-- Study material follows --
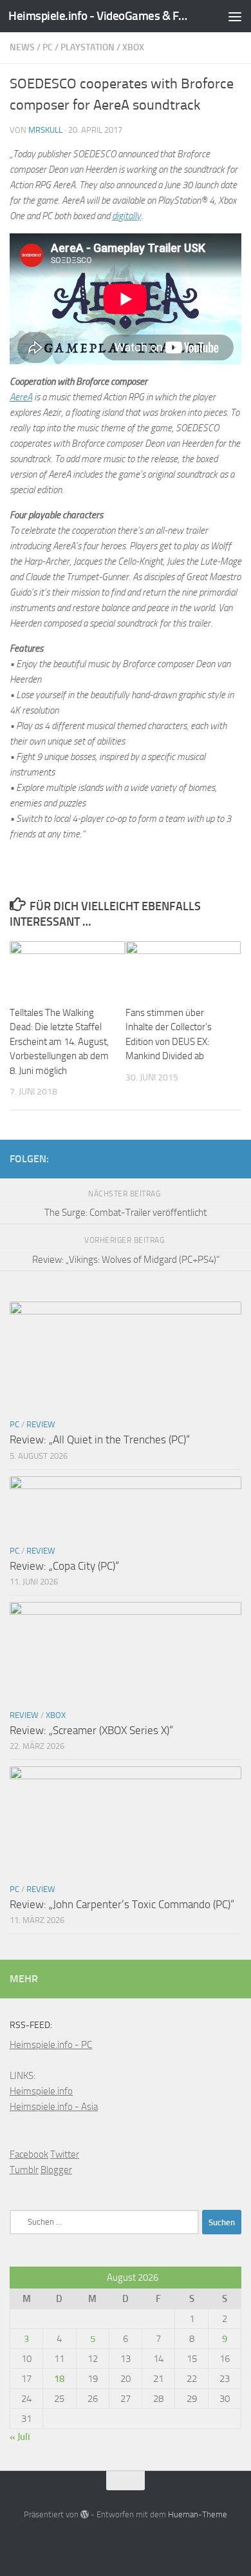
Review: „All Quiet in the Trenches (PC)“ (100, 1439)
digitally (126, 216)
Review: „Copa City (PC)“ (64, 1565)
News (22, 47)
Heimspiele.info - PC (51, 2045)
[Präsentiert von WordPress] (84, 2514)
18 (59, 2379)
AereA (21, 397)
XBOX (133, 47)
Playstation (87, 47)
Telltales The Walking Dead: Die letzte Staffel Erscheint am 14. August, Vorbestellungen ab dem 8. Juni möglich (59, 1042)
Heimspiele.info (41, 2091)
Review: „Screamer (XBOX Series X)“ (91, 1730)
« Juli (20, 2437)
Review (40, 1424)
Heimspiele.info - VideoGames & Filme (98, 15)
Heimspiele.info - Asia (54, 2107)
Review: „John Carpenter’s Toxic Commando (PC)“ (122, 1904)
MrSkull (45, 130)
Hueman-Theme (197, 2514)
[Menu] (235, 16)
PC (47, 47)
-- Study material concluded --
**Directions for this task:**
Pull out all lines containing the word "info" from the entries above.

**Answer for this exercise:**
Heimspiele.info - PC (51, 2045)
Heimspiele.info (41, 2091)
Heimspiele.info - VideoGames & Filme (98, 15)
Heimspiele.info - Asia (54, 2107)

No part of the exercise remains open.